- Task objective
Word for word, copy the line that contains "You are a GUI" and each line after it in the data below. Pictures stay out of the copy.

- Working data
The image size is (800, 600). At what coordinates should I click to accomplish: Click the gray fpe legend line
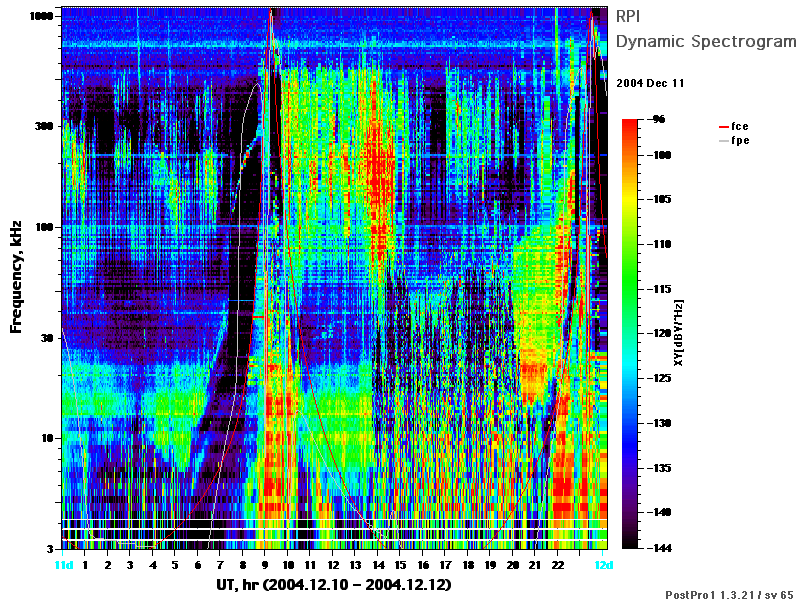(x=723, y=141)
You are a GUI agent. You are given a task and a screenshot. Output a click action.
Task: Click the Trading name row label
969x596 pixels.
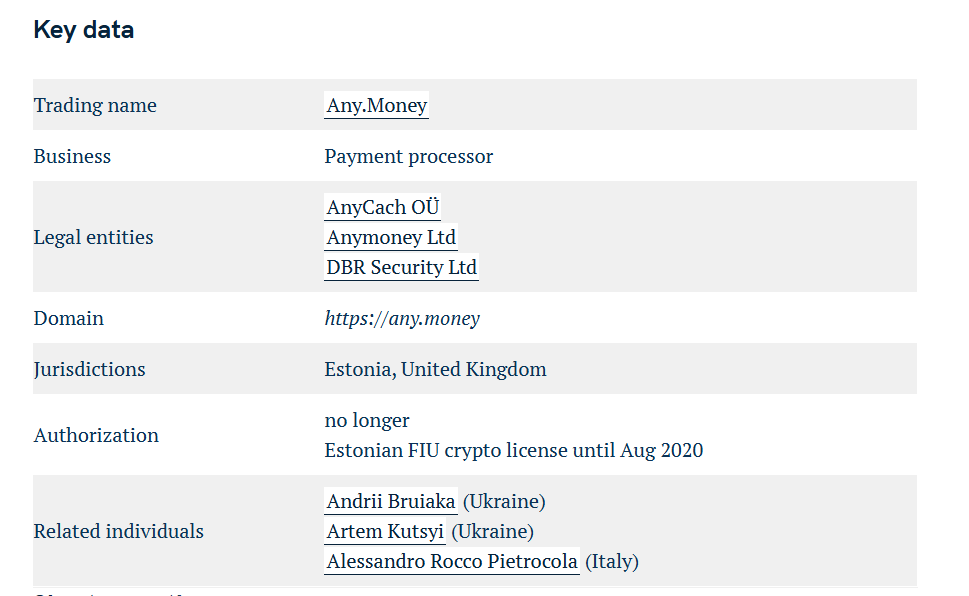(95, 106)
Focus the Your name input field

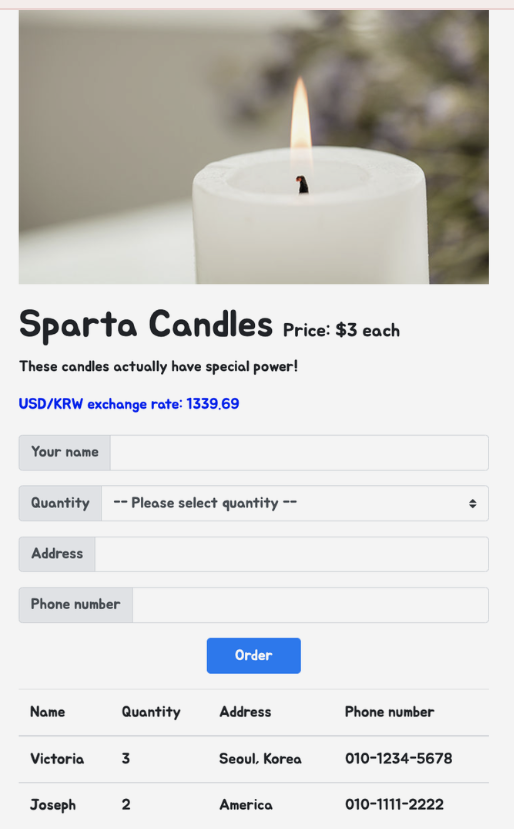(x=299, y=453)
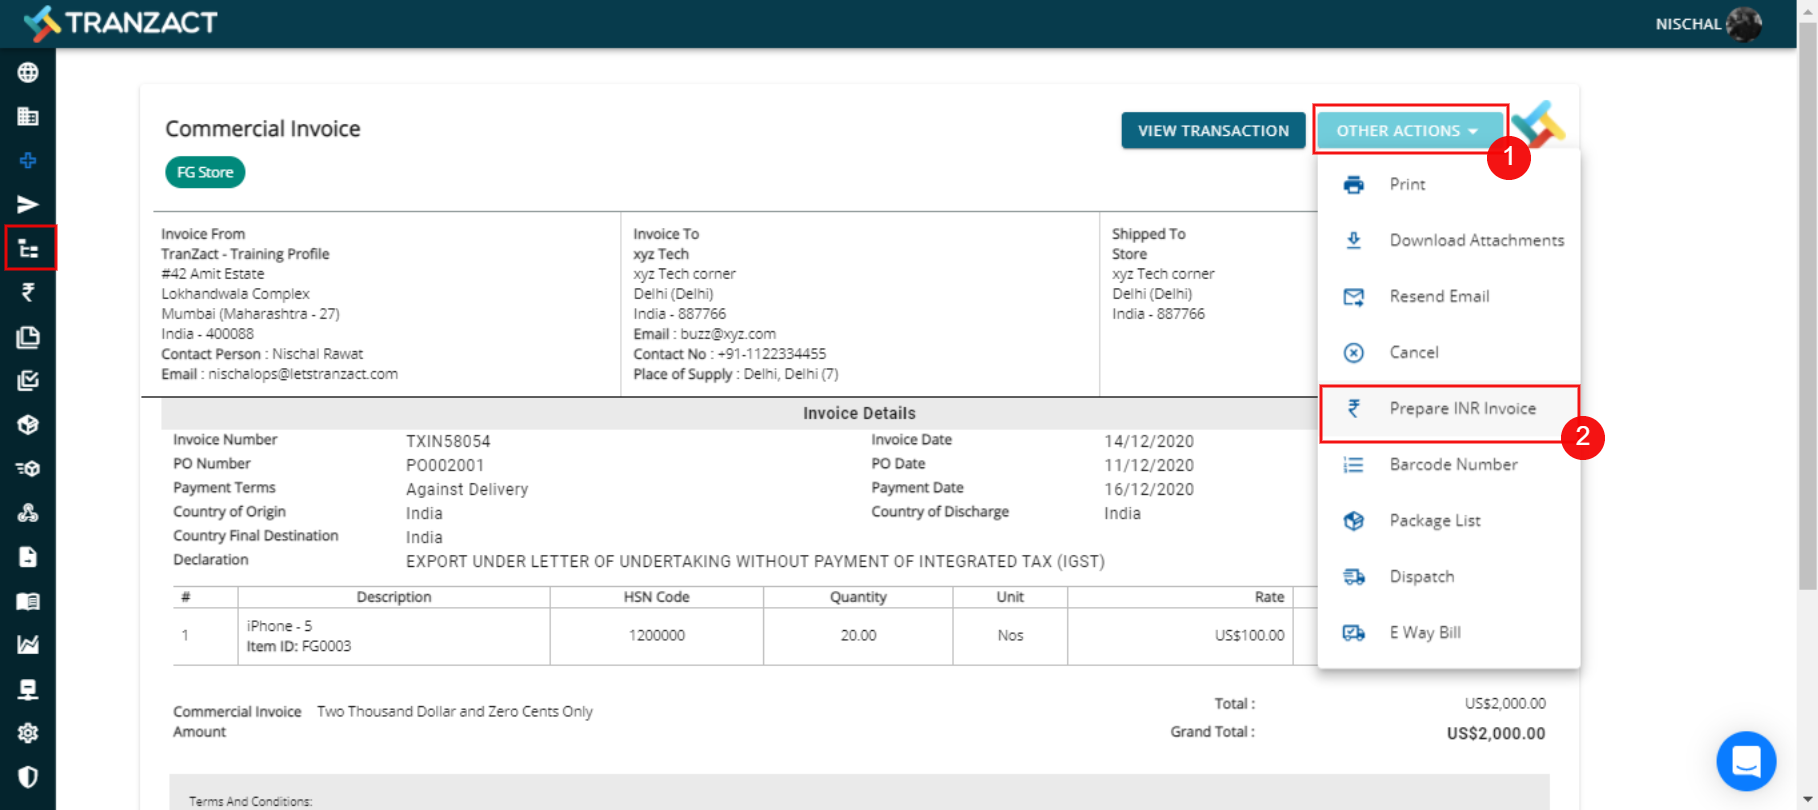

- Answer area
You are a GUI agent. You are given a task and a screenshot. Output a click action.
Task: Click the Trading name row label
969x596 pixels.
(95, 106)
Focus the Your name input field

(x=299, y=453)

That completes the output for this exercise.